§ Problem:
Restate word for word the entries below, starting at the line with "How do I perform: Click" and ending at the line with "Click the travel". Keep both end lines and omit the pictures.

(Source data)
::::
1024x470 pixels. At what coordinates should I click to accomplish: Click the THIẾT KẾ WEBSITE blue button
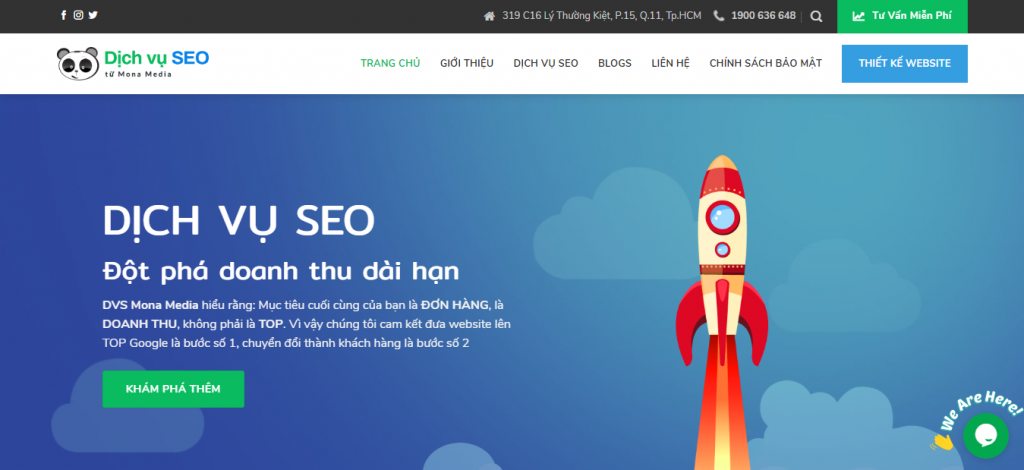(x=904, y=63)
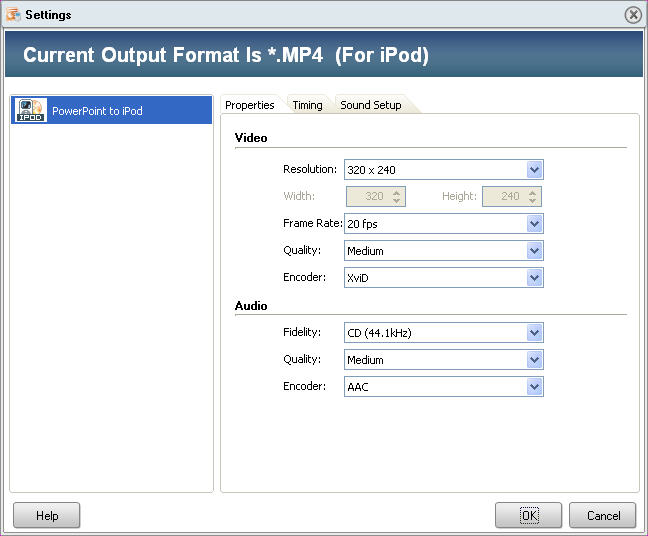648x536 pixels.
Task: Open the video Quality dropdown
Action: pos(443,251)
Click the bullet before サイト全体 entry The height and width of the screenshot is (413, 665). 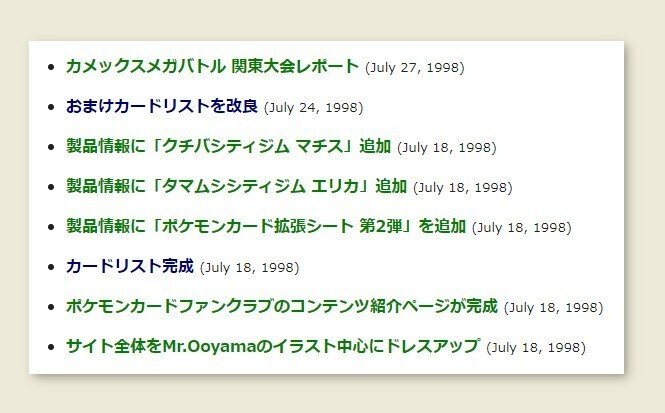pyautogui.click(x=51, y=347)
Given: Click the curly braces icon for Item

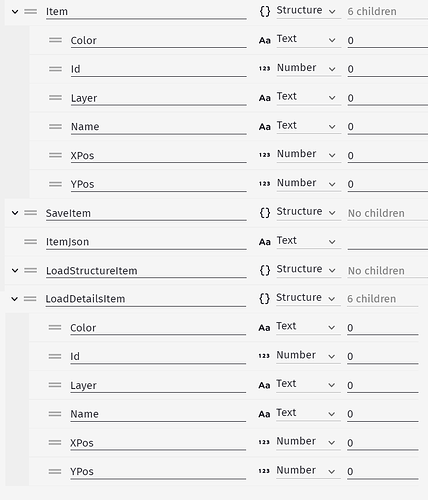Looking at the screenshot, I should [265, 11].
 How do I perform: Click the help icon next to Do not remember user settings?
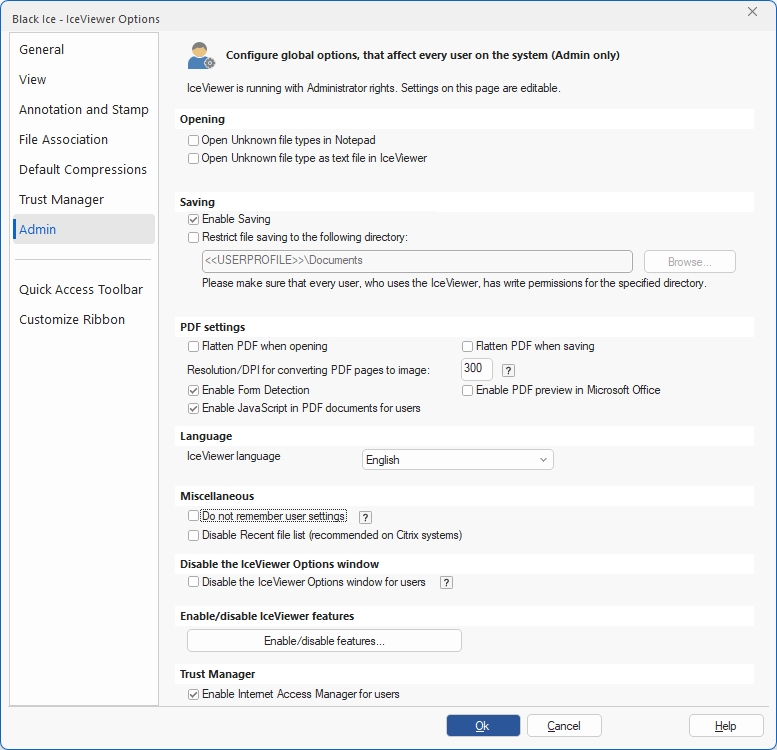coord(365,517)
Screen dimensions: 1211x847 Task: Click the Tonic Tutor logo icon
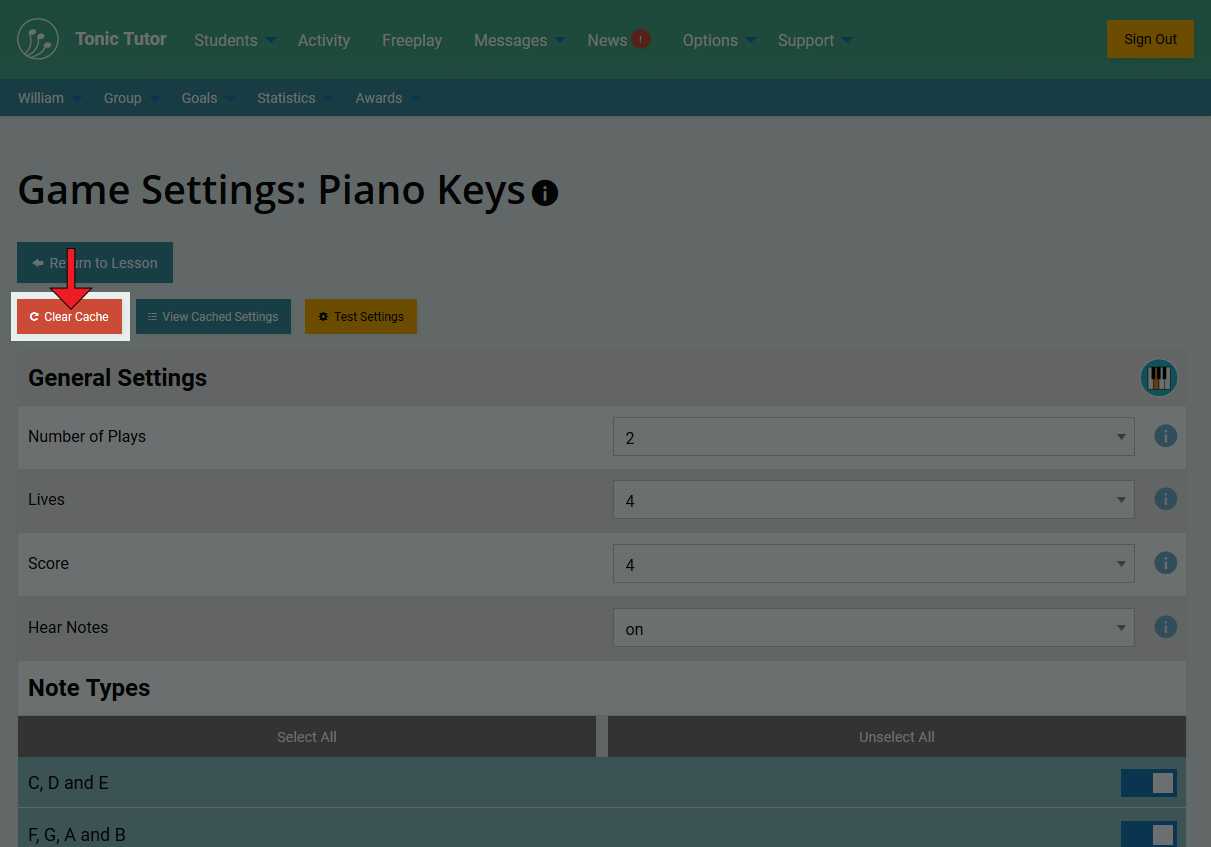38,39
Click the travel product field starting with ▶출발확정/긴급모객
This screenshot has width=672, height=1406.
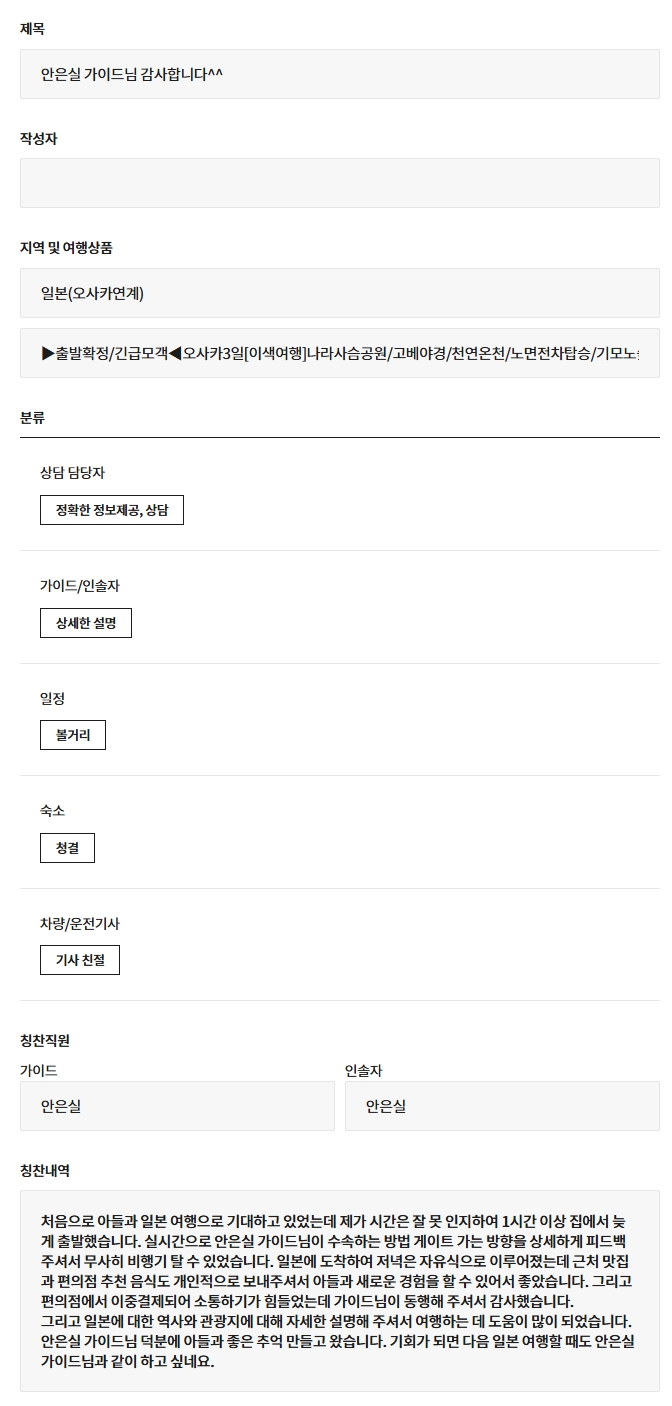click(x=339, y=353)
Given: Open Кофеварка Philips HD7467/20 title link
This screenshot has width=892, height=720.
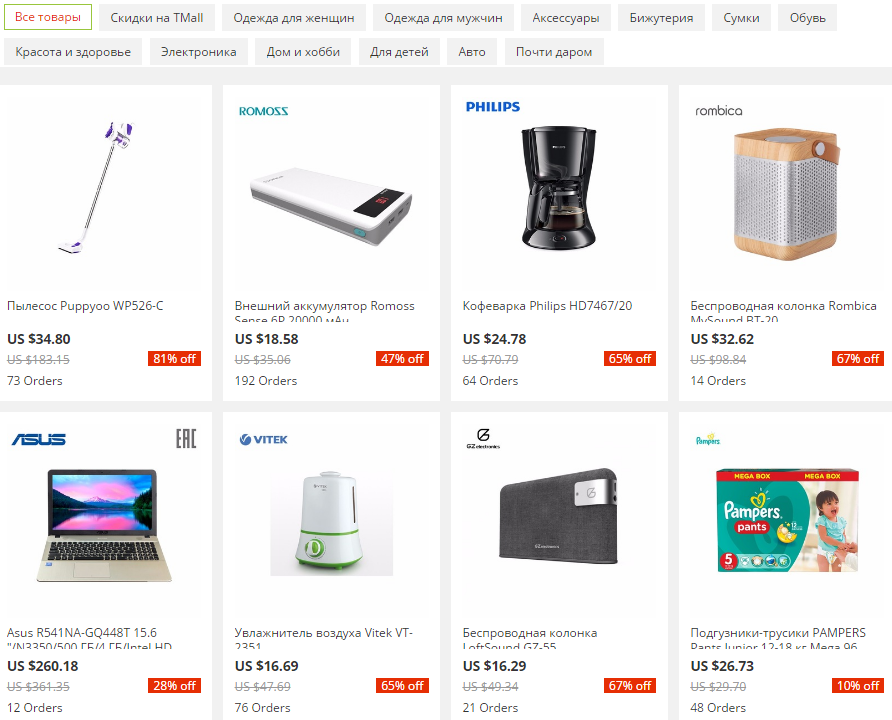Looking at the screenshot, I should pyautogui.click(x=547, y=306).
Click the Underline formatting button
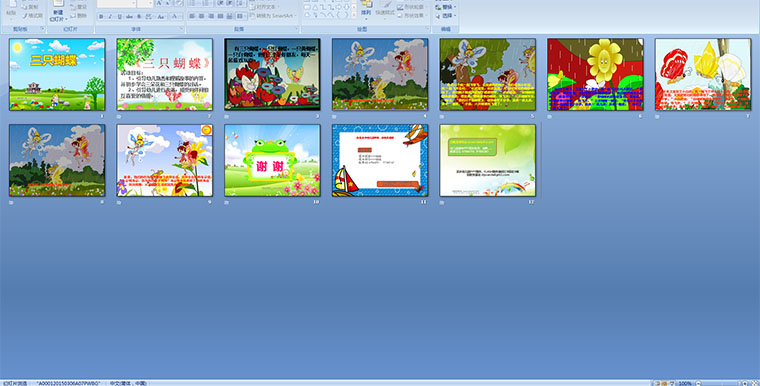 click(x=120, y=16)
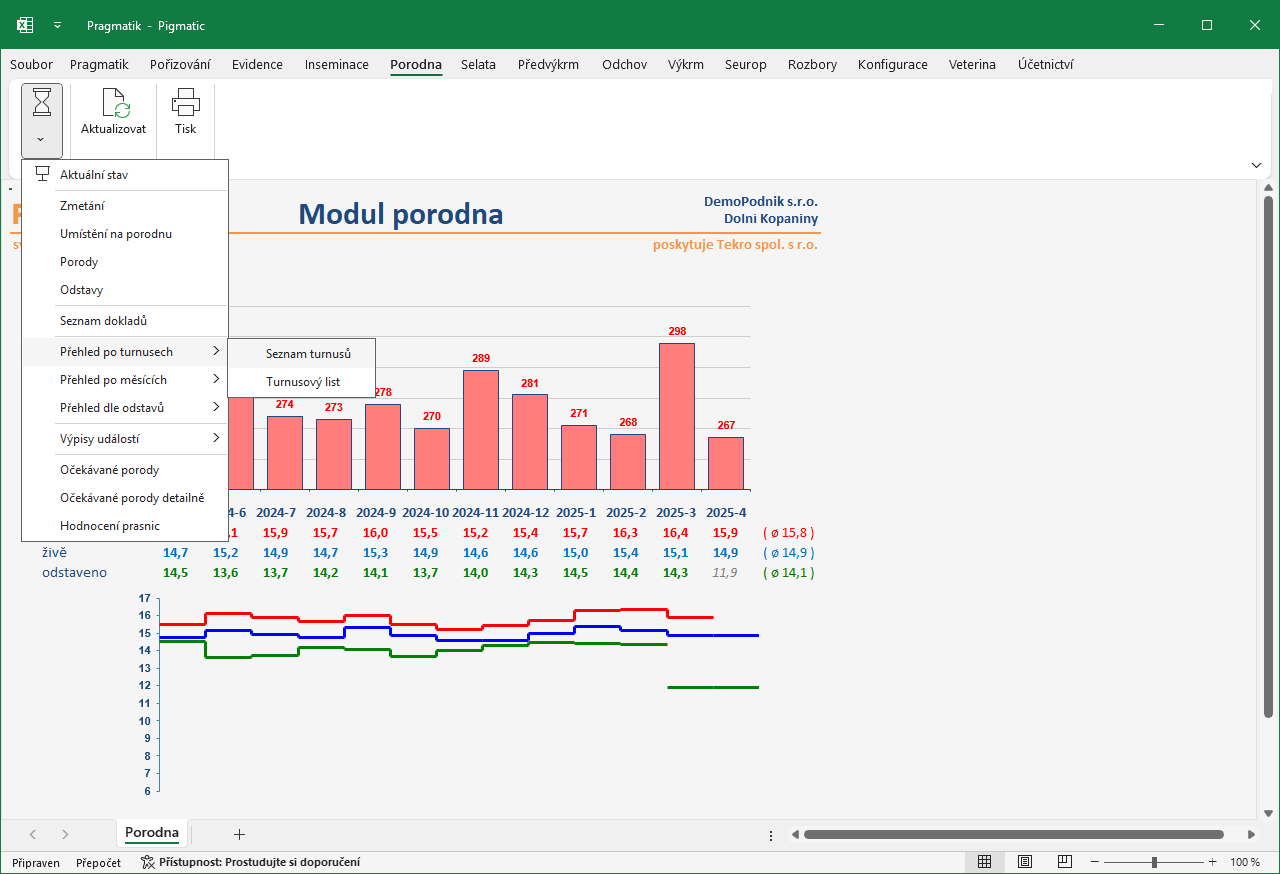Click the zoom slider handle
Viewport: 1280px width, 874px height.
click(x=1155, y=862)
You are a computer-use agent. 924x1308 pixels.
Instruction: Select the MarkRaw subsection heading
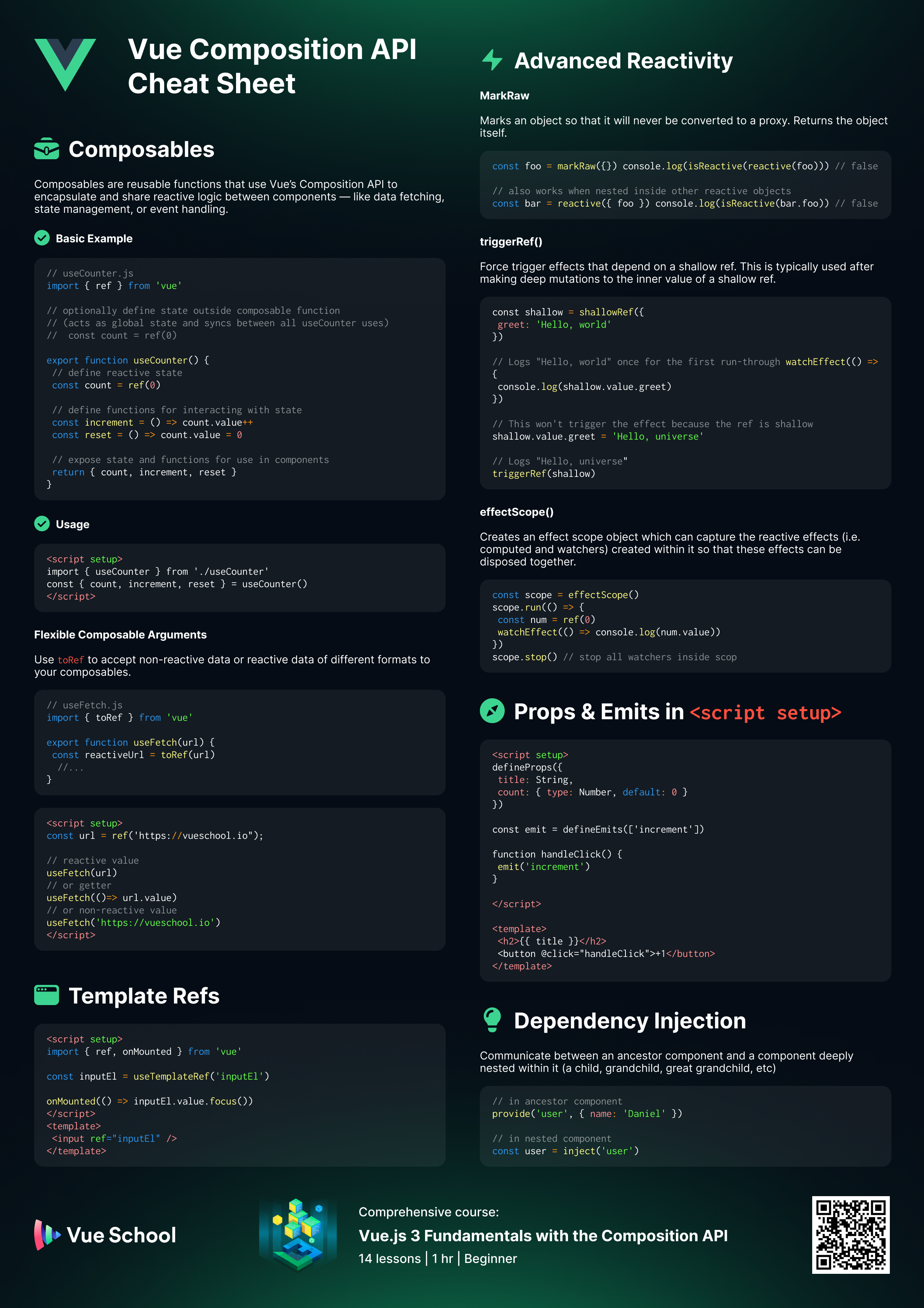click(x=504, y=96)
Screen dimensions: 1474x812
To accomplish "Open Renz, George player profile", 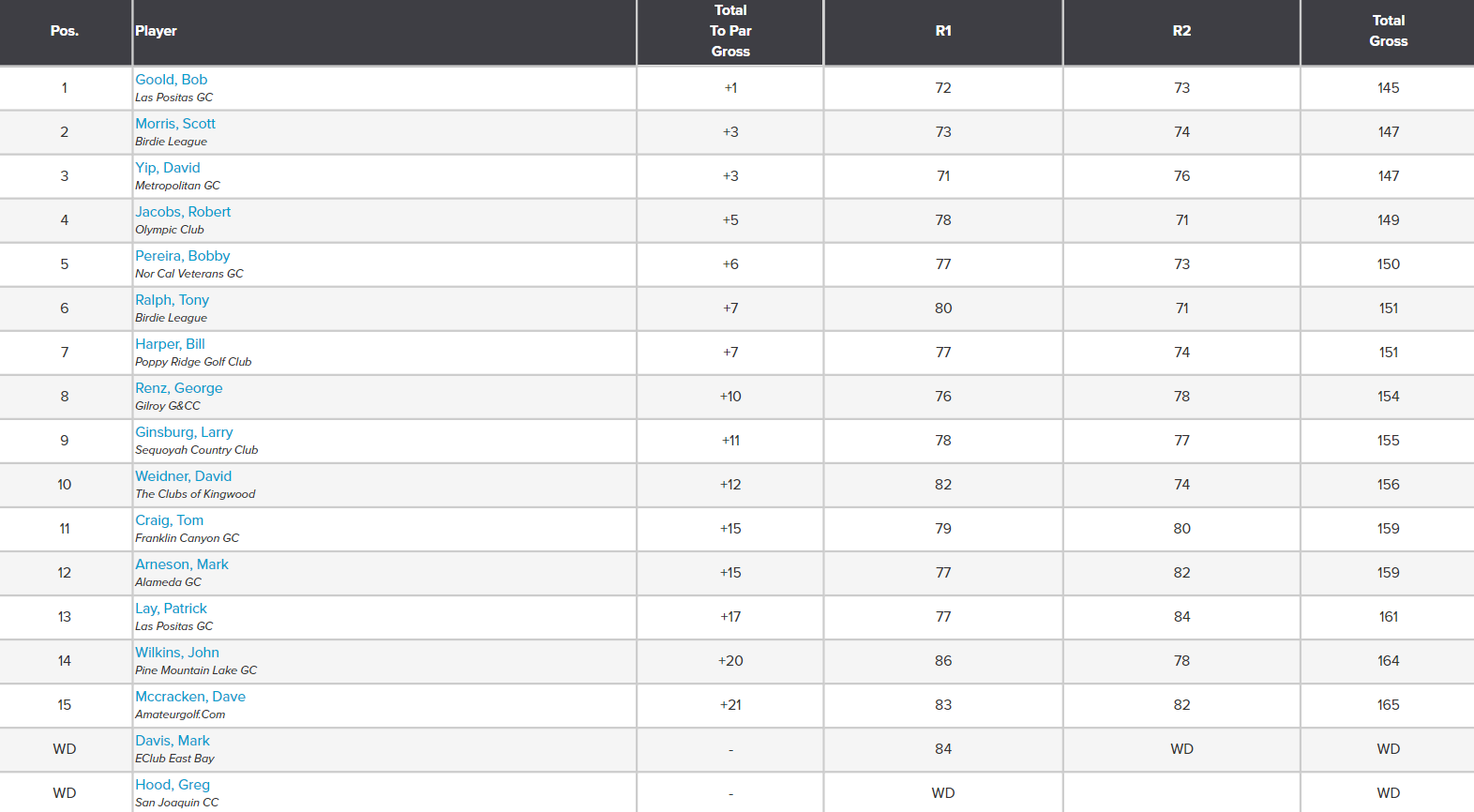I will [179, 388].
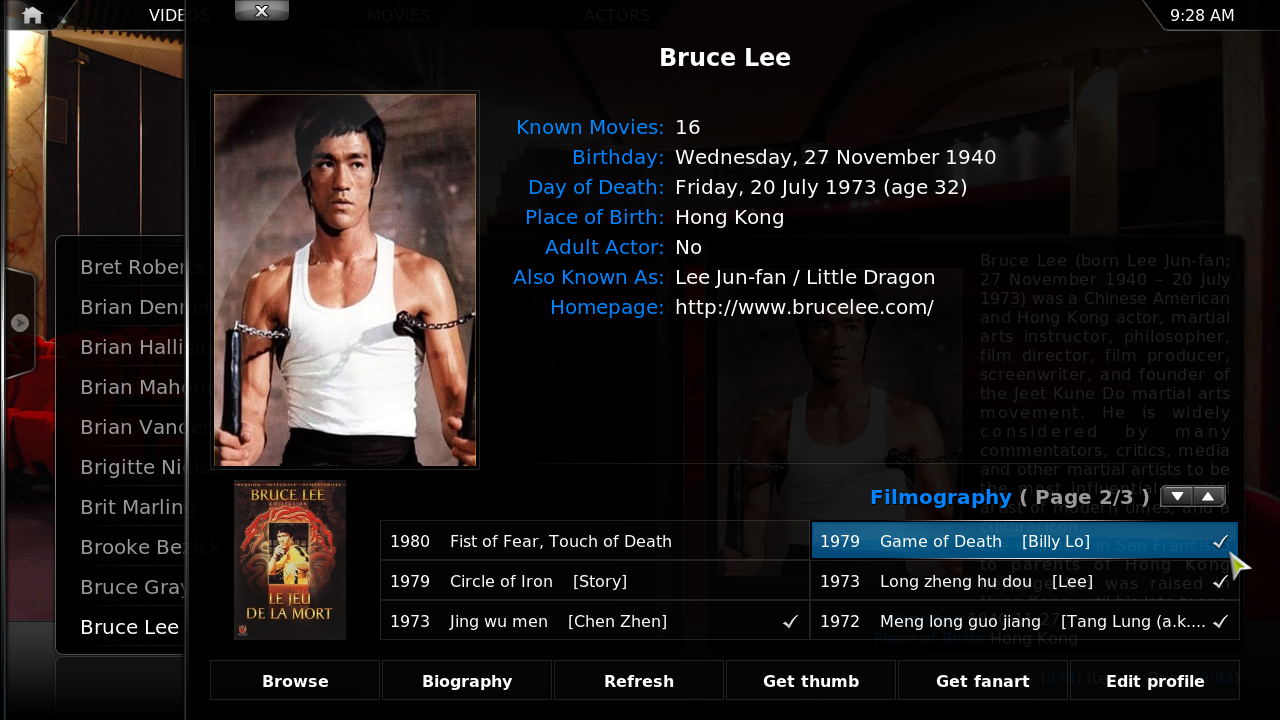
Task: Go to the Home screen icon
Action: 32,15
::::
§ Reply:
 How do I perform: Click the help icon next to Do not remember user settings?
coord(365,517)
Screen dimensions: 1211x847 Task: Click the Tonic Tutor logo icon
38,39
Click the travel product field starting with ▶출발확정/긴급모객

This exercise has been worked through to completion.